We shouldn't, but we should provide tools that allow software engineers to securely design applications without having to be crypto experts, in much the same way I can write python code without being a kernel hacker. Two examples spring to mind: Authenticated https api calls and bcrypt. These both work securely without requiring deep knowledge and they are so easy to setup it is unlikely someone will roll their own.

[josephlord]

You can PLAY with crypto, discuss it try things out and have fun with it. After you have been doing that and hanging out in the right circles for a few years, reading lots and probably breaking other people's ideas and implementations not just yours then you will be some sort of position to judge whether your work may be safe to unleash on the public as anything more than a low security experiment.

One of the problems is with security and crypto is that the people who really understand it make fairly weak promises such as that it is "Pretty Good Privacy" but the incompetent, greedy or malicious make strong marketing claims about the security that they are offering. Emphasis on incompetent in the Cryptocat case.

Crypto is an area where the Dunning Kruger effect[1] seems both especially strong and especially dangerous.

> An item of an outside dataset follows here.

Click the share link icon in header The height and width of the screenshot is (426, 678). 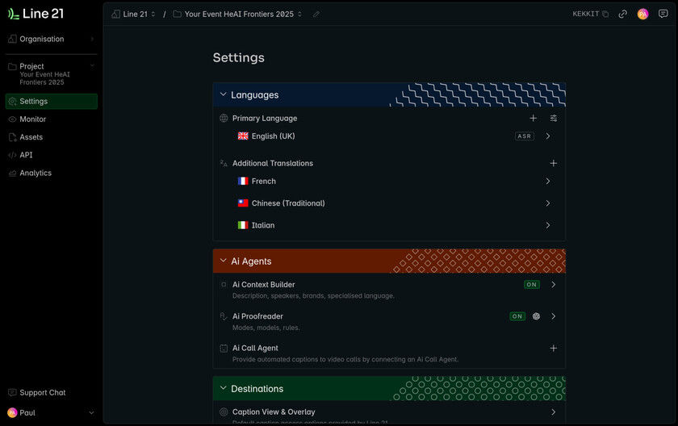pyautogui.click(x=623, y=14)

[1] http://en.wikipedia.org/wiki/Dunning%E2%80%93Kruger_effect

[tptacek]

Everybody should be able to fly a plane, too. Think of how awesome that would be! A rebirth of the American general aviation industry; new airplane designs; solutions to congested airports.

It does not follow from that sentiment that anyone should be able to jump into the cockpit of a Cessna and just figure things out for themselves.

[ryan-c]

The part where this analogy breaks down is that some random person will probably die in a fire pretty quickly if they try to fly a Cessna. Crypto is like a Cessna that's easy to fly but if you don't fly it exactly right, a few months after your flight, the ground under your flight path spontaneously combusts.

[gyardley]

There's a fair amount of gloating around Cryptocat, but it protected people's communications from me, because I didn't know how to break it. So that's better than nothing.

Not if 'nothing' is "don't send the message", rather than the "send the message in the clear" that you're assuming.

Bad crypto gives end users false confidence in the security of their messages. They then send messages they normally wouldn't, and suffer the consequences when those messages end up being read by others.

Amateurs can play with crypto all they like for fun, but they have no business releasing a product to end users.

[marcosdumay]

That's the same attitude people have with manual memory management.